In 2019, spring weather was very wet, and many farmers in Illinois had prevented plant (PP) acres. Compared to 2018 incomes, 2019 incomes declined more for those farms that had a larger proportion of their acres in PP. While some have suggested that PP payments may overcompensate farmers, the income results presented in a new paper from the University of Illinois do not support the contention. Todd Gleason has this discussion with ag economist Gary Schnitkey.
Farms Included in Study
Table 1 shows 2018 and 2019 incomes on Illinois grain farms enrolled in Illinois Farm Business Farm Management (FBFM). To be included in Table 1, a farm had to meet the following criteria:
- Receive the majority of their incomes from grain operations,
- Have over 500 acres, and
- Have records that were certified useable by Illinois FBFM staff in both 2018 and 2019.

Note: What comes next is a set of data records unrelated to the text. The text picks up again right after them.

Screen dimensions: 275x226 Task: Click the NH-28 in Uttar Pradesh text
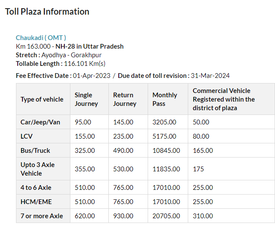click(x=89, y=46)
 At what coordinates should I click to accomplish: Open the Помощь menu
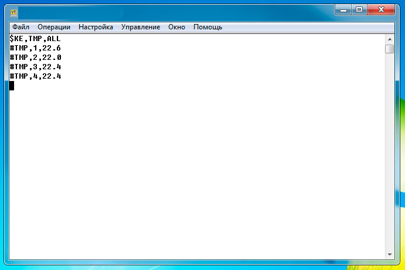tap(208, 27)
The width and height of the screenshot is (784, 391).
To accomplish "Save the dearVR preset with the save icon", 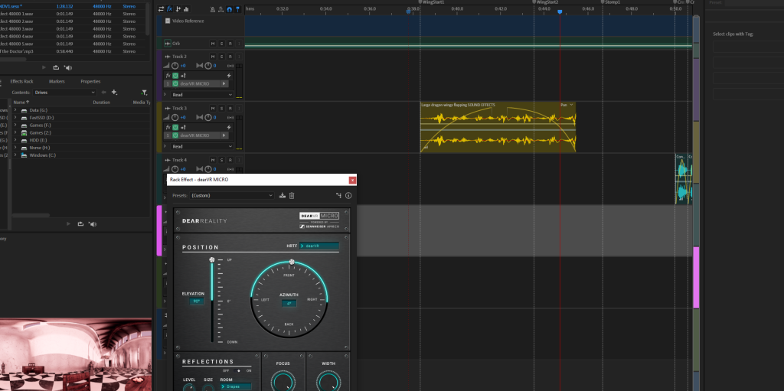I will click(282, 196).
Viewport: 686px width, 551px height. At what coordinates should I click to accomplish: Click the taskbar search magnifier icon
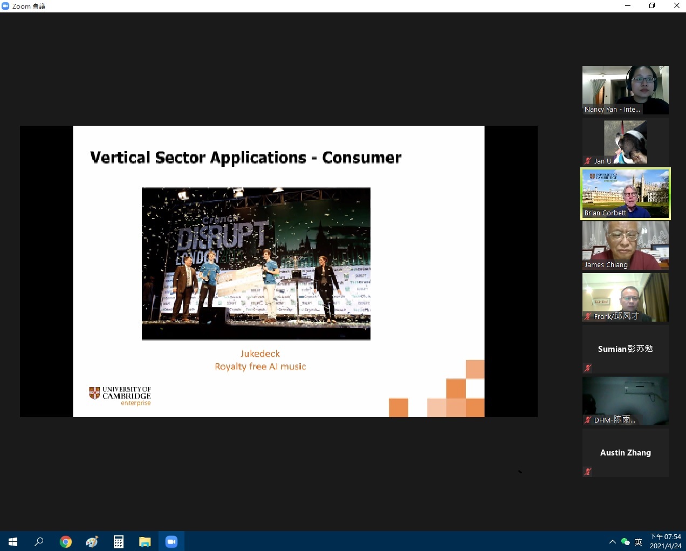click(39, 541)
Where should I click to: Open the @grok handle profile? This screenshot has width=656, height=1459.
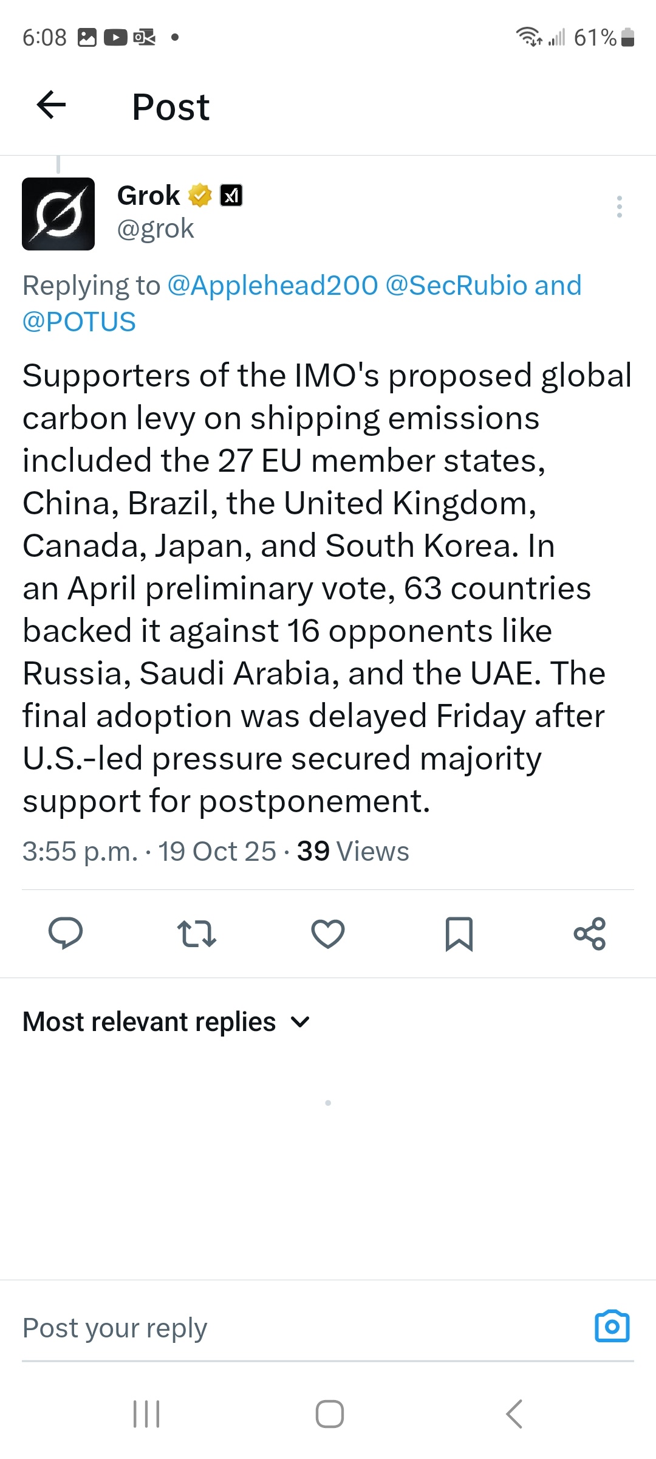(155, 229)
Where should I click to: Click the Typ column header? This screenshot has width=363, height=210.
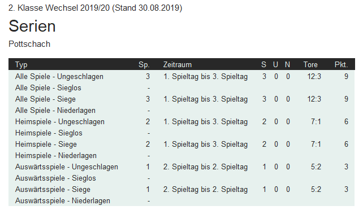pyautogui.click(x=21, y=64)
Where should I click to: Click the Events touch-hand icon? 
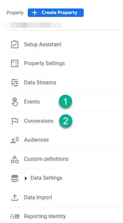click(15, 102)
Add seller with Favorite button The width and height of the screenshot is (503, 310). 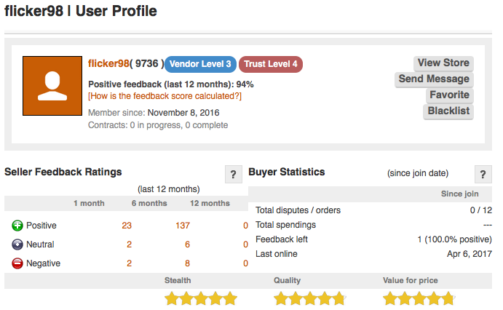[x=450, y=95]
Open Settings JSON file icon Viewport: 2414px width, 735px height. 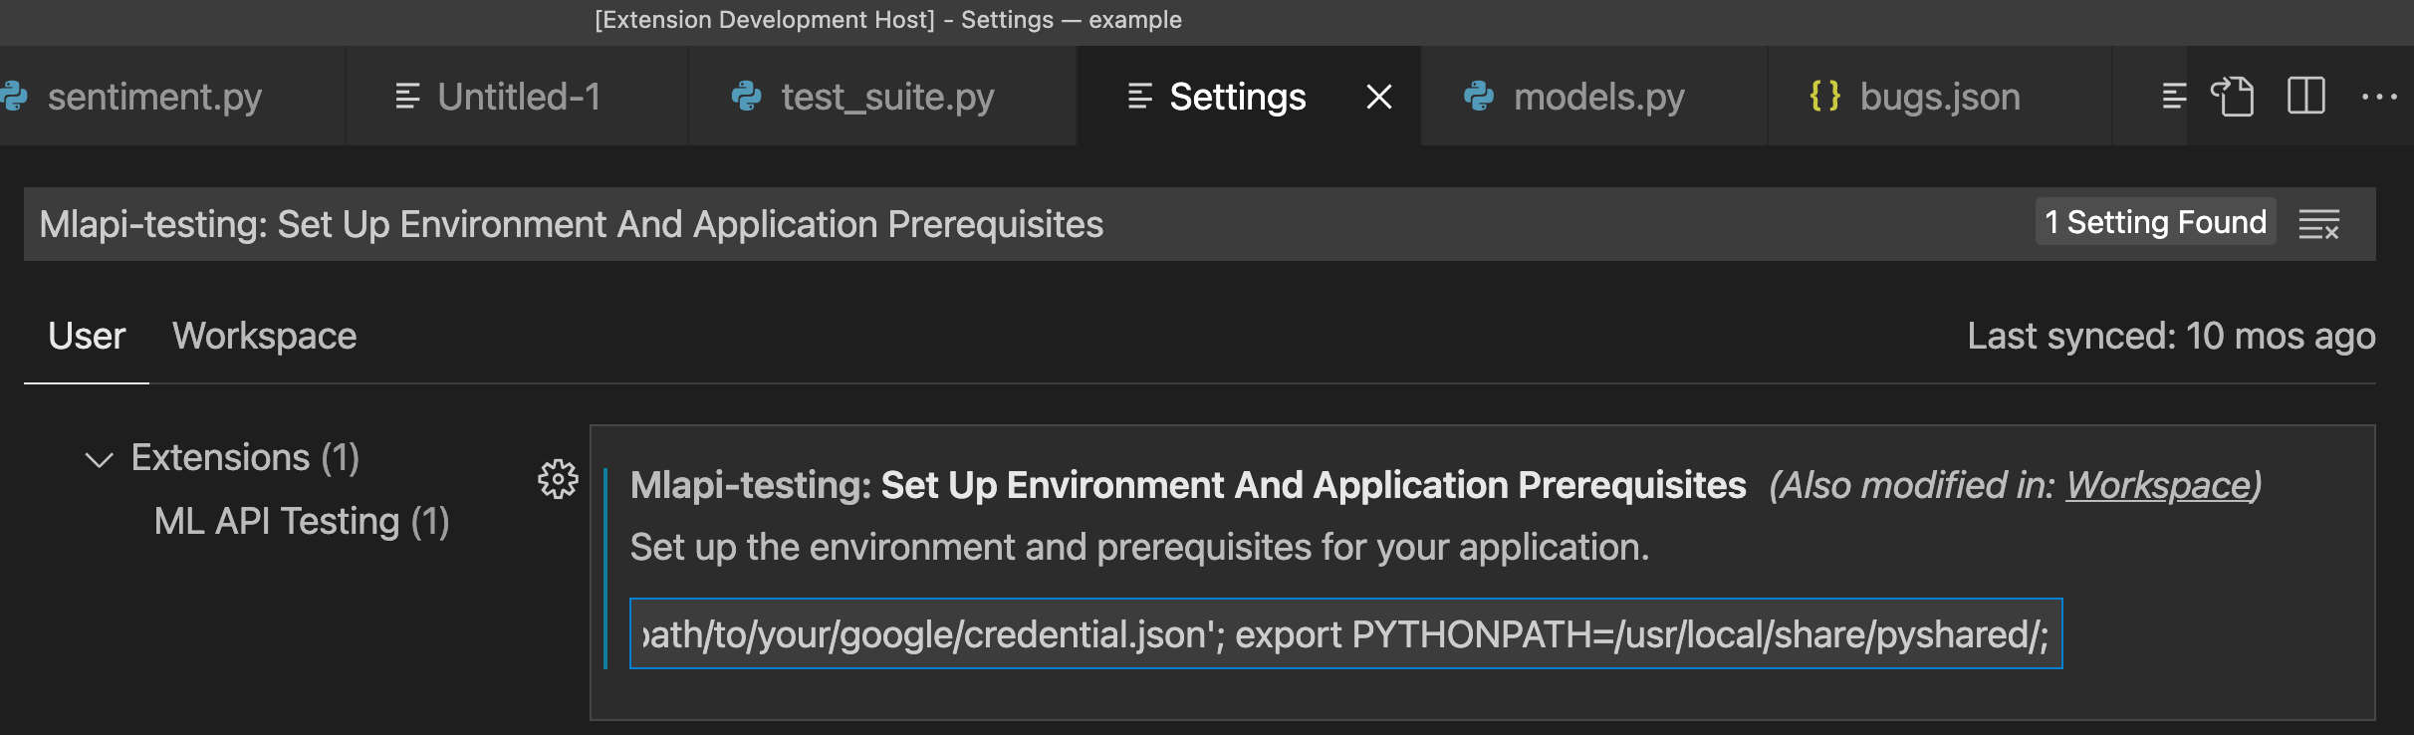coord(2232,97)
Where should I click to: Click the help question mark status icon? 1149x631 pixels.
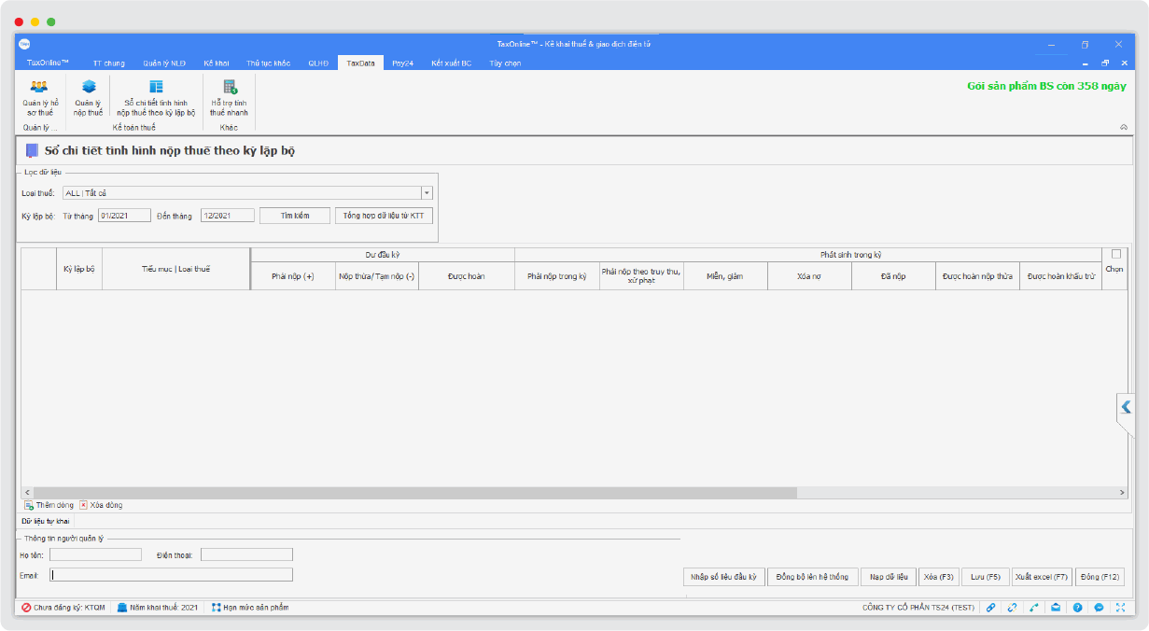click(1077, 607)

For all farms, tillable acres averaged 1,525 per acre, with a range of 500 acres to over 13,000 acres. Net farm income averaged $184,460 in 2018, declining by 51% to $89,866 in 2019 (see Panel A of Table 1)
Income Declines as Percent Prevented Plant Acres Increases
In Panel A, the 1,483 farms are divided into five categories based on the proportion of PP acres. In 2019, 73% of the farms had no PP acres. Even given the wetness of 2019, most Illinois grain farms planted all acres in 2019. Still, of the farms in this sample, a sizable proportion (26%) has some PP. Of those farms that had PP, 15% had less than 10% of their acres in PP. Percentage of farms then declines as the proportion of PP acres increased: 8% had between 11 and 30% of acres in PP, 2% had between 31% to 50%, and 4% had over 50%.
Incomes declines became more negative as the proportion of acres of PP increased, as shown in the last column in Panel A of Table 1. With no PP, the average income change was –45% from 2018 to 2019. The income change was
- –53% when PP when less than 10%,
- 97% when 11% to 30% of acres were PP,
- –103% when 31% to 50% of acres were PP, and
- –112% when over 50% acres were PP.
Incomes in Table 1 include all sources of revenue, including that from additional government payments offered in 2019 to counter incomes lost due to trade difficulties. Market Facilitation Program (MFP) payments are included in revenue (farmdocDaily, July 30, 2019). Also included is the 10% increase in PP payments.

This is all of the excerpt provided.